Czinger Revolutionizing Auto Design & Manufacturing
21C HYPERCAR: 270 mph. 3D-printed. AI-engineered.
As the new and used auto markets literally explode digitally and physically, the ingenuity surrounding automotive engineering is advancing at a proportionately equal clip, dramatically migrating from how cars operate (internal combustion to electric) to streamlining car design and manufacturing, catapulting the segment not only as a utilitarian business but affecting consumer perception of capabilities of high tech and its implications on greater society. With the entire auto industry in a frenzied, fast and furious product development discovery phase to find their brand’s unique place in the AI-automotive sun, one cutting edge manufacturer stands-out -- Czinger, the 100% industry disruptor based in LA (of course it is), the newish kid on the block who, as the creator of the first 3D printed car, is the only manufacturer in the industry to authentically use ‘disruptor’ as a noun.
Czinger’s already demonstrated the newest way to build a car would seem to be to…print it. That’s right, just hit ctrl+p (cmd+p) and you are off to the proverbial races. Founded by automotive and tech entrepreneur Kevin Czinger, the company that bears his name has recently introduced the world to the 21C, a hybrid powered supercar primarily built using 3D design and printing tech.
On the surface this might sound like a PR stunt created as a one-off WOW factor based more on the novelty of the fact than the practicality of it. But dig a little deeper you’ll find beneath the gimmickry there is a substantial, dedicated attempt at revolutionizing car production.
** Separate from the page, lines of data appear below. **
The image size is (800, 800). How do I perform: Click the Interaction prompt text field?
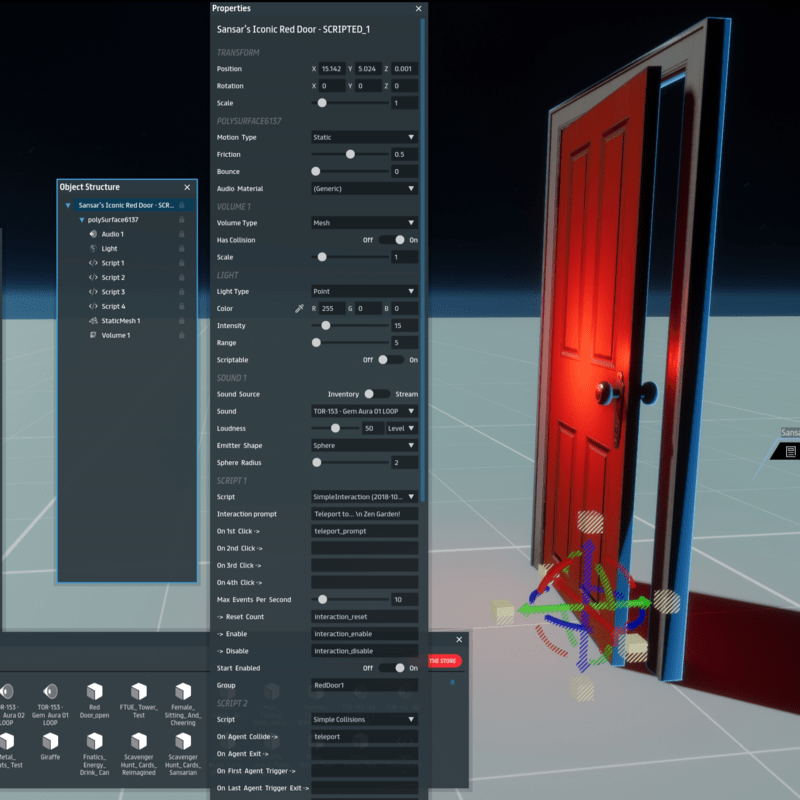(x=364, y=514)

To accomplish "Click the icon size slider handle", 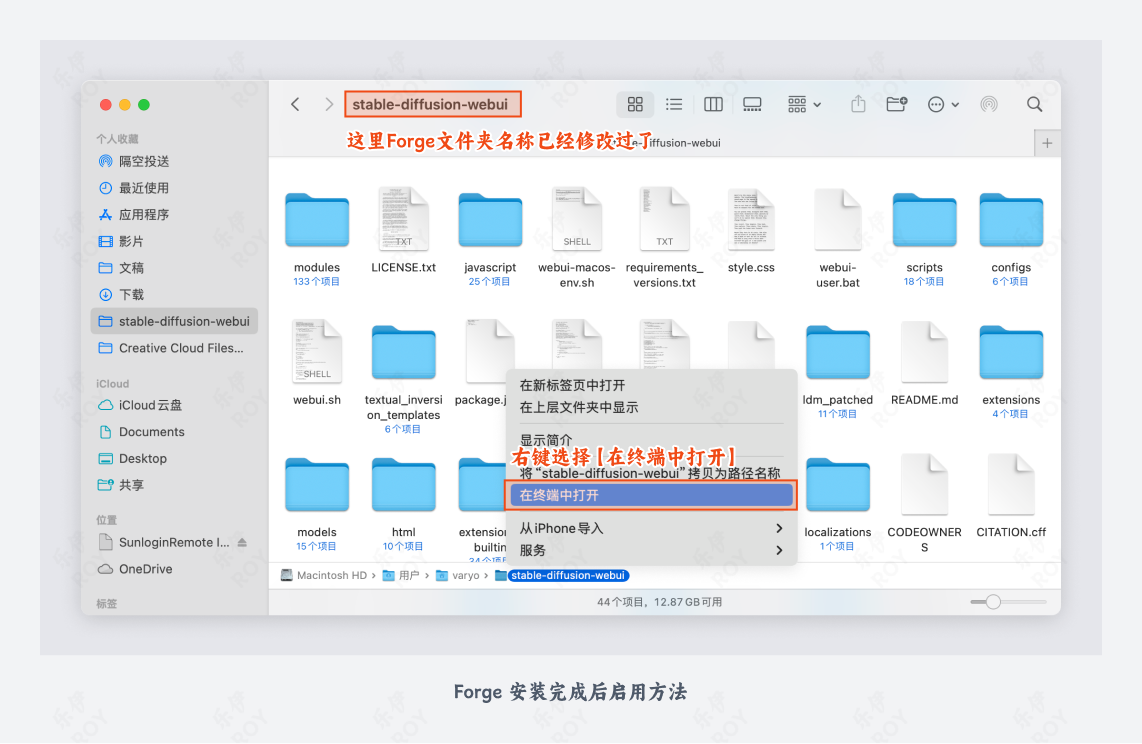I will pos(996,602).
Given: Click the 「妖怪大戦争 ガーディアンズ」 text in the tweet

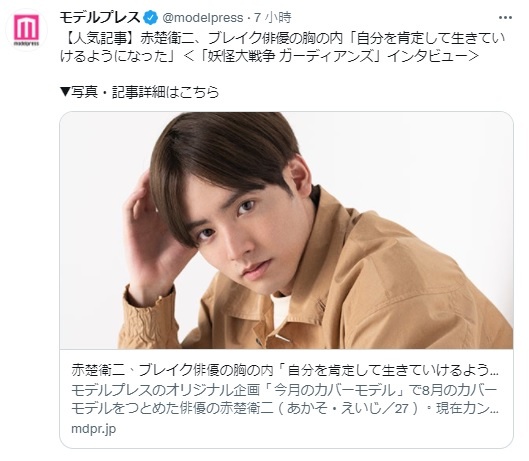Looking at the screenshot, I should coord(291,57).
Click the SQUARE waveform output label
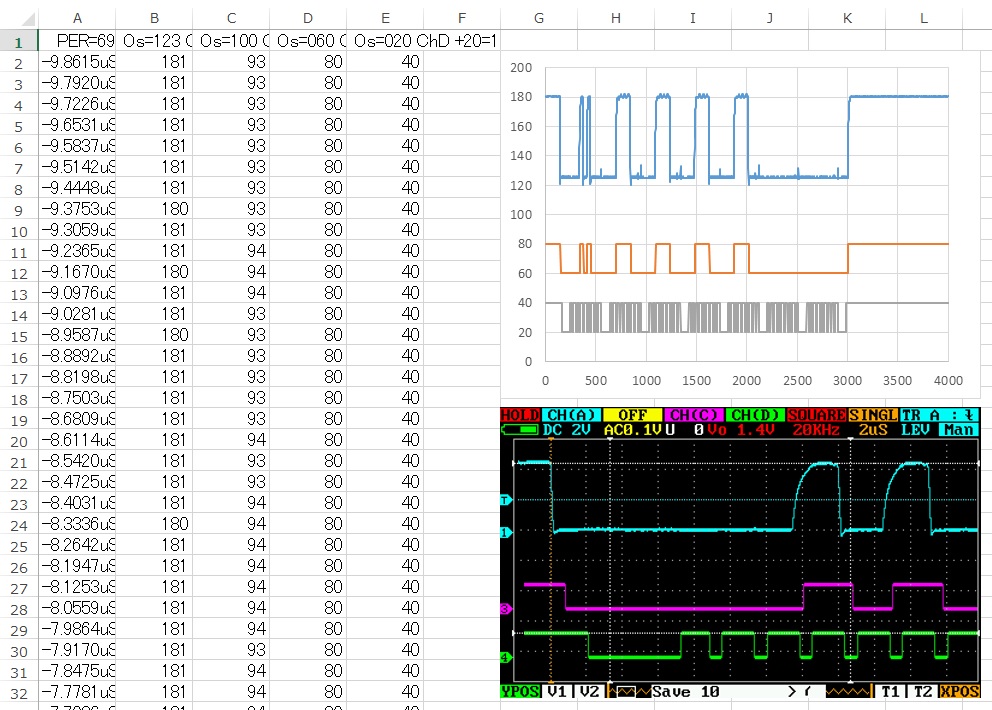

The 21C itself is a beast. Much like its higher profile counterparts like the McLaren Speedtail or the Ferrari SF90 Stradale this car is not to be trifled with on the track. Its mid-engine 2.9L V8 can produce 950 hp, which translates to a 1.9 second wait time to get to 60mph.Kevin Czinger in the Blade. Yale.edu
The 21C is so legit it beat the McLaren Senna’s lap record at the WeatherTech Laguna Seca Raceway by two seconds. No small feat when considering the Senna’s own legacy. The point is that, again, this isn’t just a prop car; Czinger is making an indelible statement committed to owning the space as first-to-market.
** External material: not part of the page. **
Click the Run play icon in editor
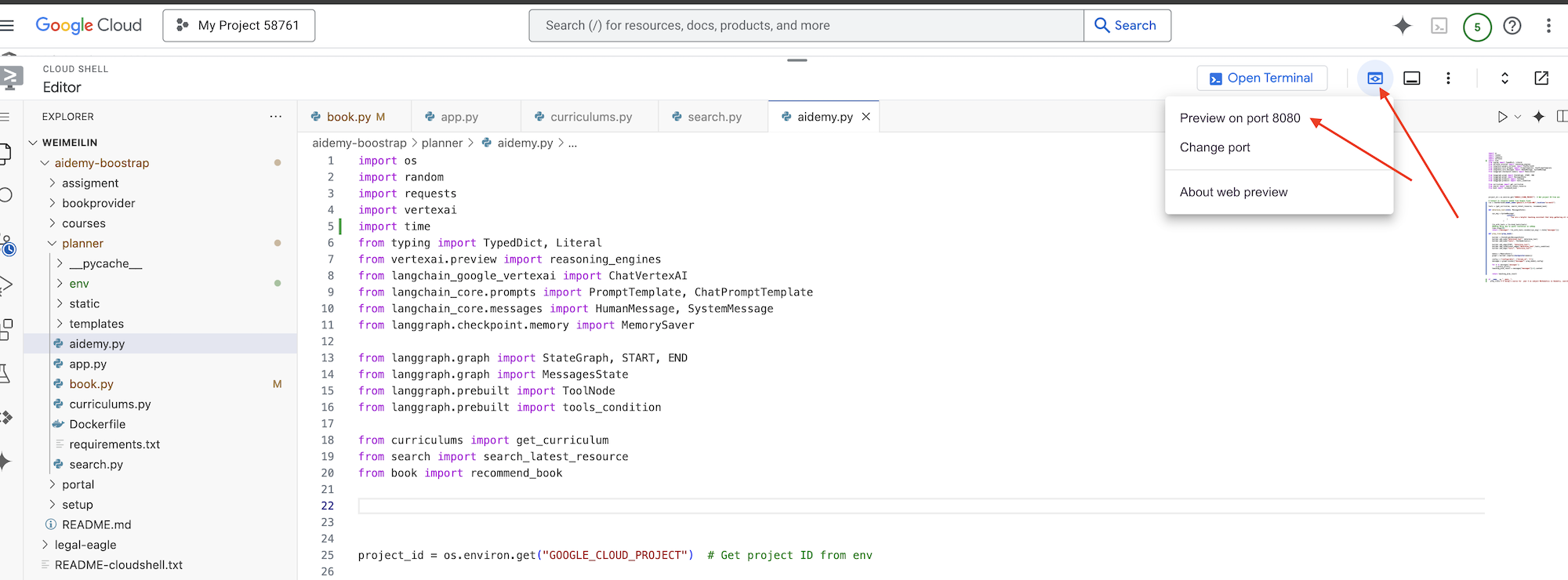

But the speed and power bona fides, impressive though they may be, are secondary to the real victory here – and that is a view to the future of not just how fast a hybrid or EV supercar can go but how it is produced.
Everyone under the sun, including Elon Musk, has tried to change the way cars are made, but let’s face it – the manufacturers are hitting a wall. But not Czinger, whose secret sauce is the true grit of an entrepreneur approaching his craft with the fearlessness of a heat-seeking missile that won’t give up until reaching its target. He’s an innovator of the Steve Jobs circa 1980s genre, committed in ways mere mortals cannot understand and utterly unaffected by stuff like operational procedures and approvals, budget planning, compensation and vacation packages, and (position) titles. At least for now, that is – until the 21C rules the road and circumstances of success dictate he becomes one of them. (URGGG!)
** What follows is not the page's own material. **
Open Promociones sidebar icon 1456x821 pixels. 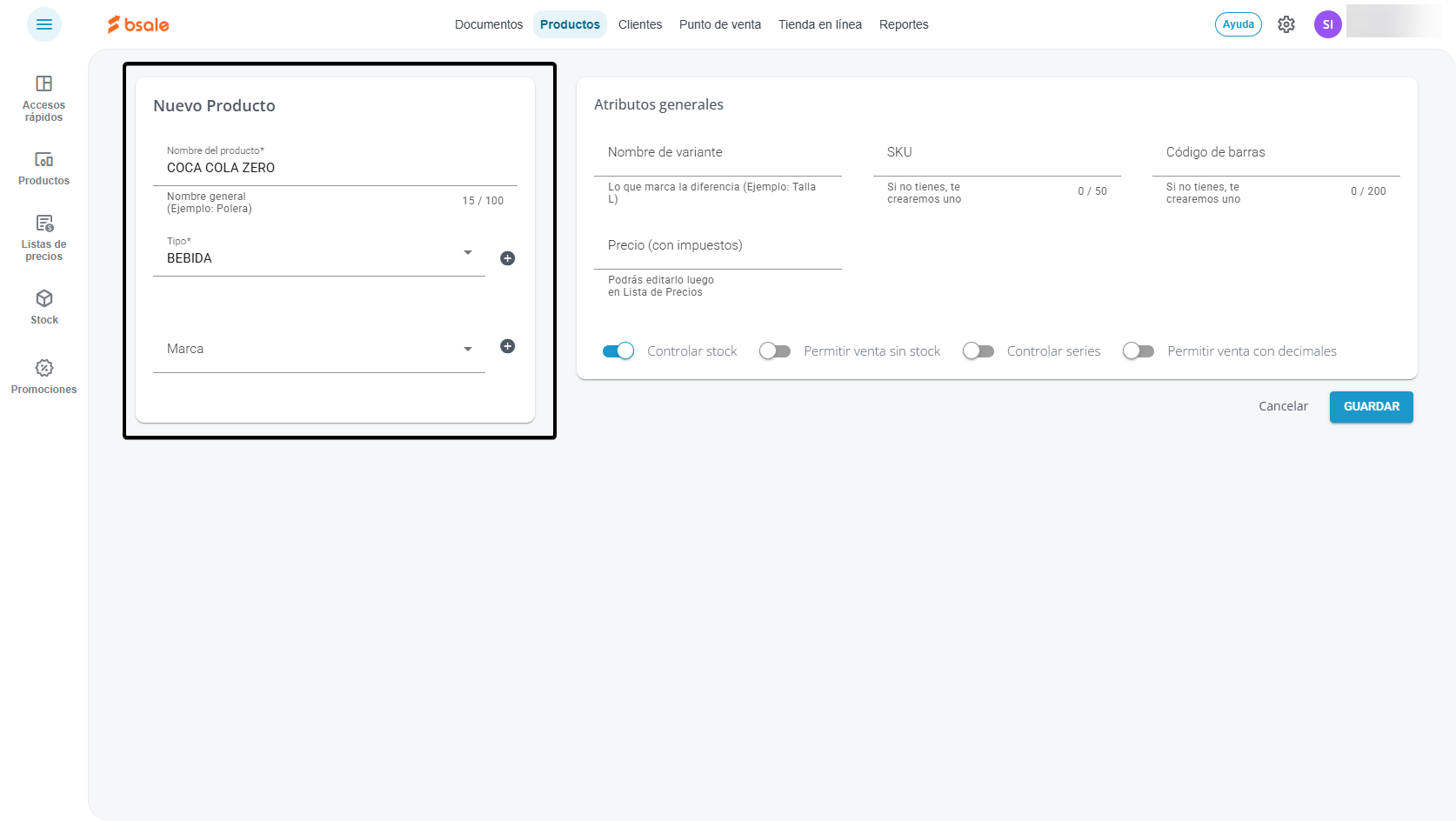tap(43, 377)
Let’s face it: some people are born that way. In 2012, Czinger partnered with F1 and Le Mans engineers to create Divergent, the 3D printing and tech company that is partnering with Czinger on 21C’s objective to change the way cars are made. Founders are predisposed to be overly, and overtly, cautious about their IP, but here is where Gzinger departs from the quintessential entrepreneur attributes, since 2015 he’s been delivering keynote addresses on the dematerialization of car production, earning him a place at the ‘open source’ table highly regarded by the tech community. So much for the 21C as a PR stunt – the truth is much more difficult for haters to acknowledge: his masterpiece is the culmination of nearly a decade of work.
Alas, despite our earlier claim, however, printing the body and the majority of the parts is not – SHOCK! HORROR! -- as easy as hitting ctrl+p and sitting back why the car takes shape in your HP. The ins and outs of using advanced machine learning algorithms that correctly program the precise dimensions of rolled steel with powdered metals is tricky and extremely expensive.
The real question isn’t whether it’s possible, the 21C proved that it is, the question that Czinger and others like him need to answer is whether it is scalable. As of now there is no such thing as a major production plant that has capablities of meeting the demands of a car similar to the Ford F-150, which, for comparison purposes, sells more than a 100,000 units a year.
Between electrification, hybridization, and 3D printing, the future of the 135-year automotive industry will be led by the innovators most engaged in transforming it. From where we’re sitting, Czinger, no stranger to the podium, is poised to take it.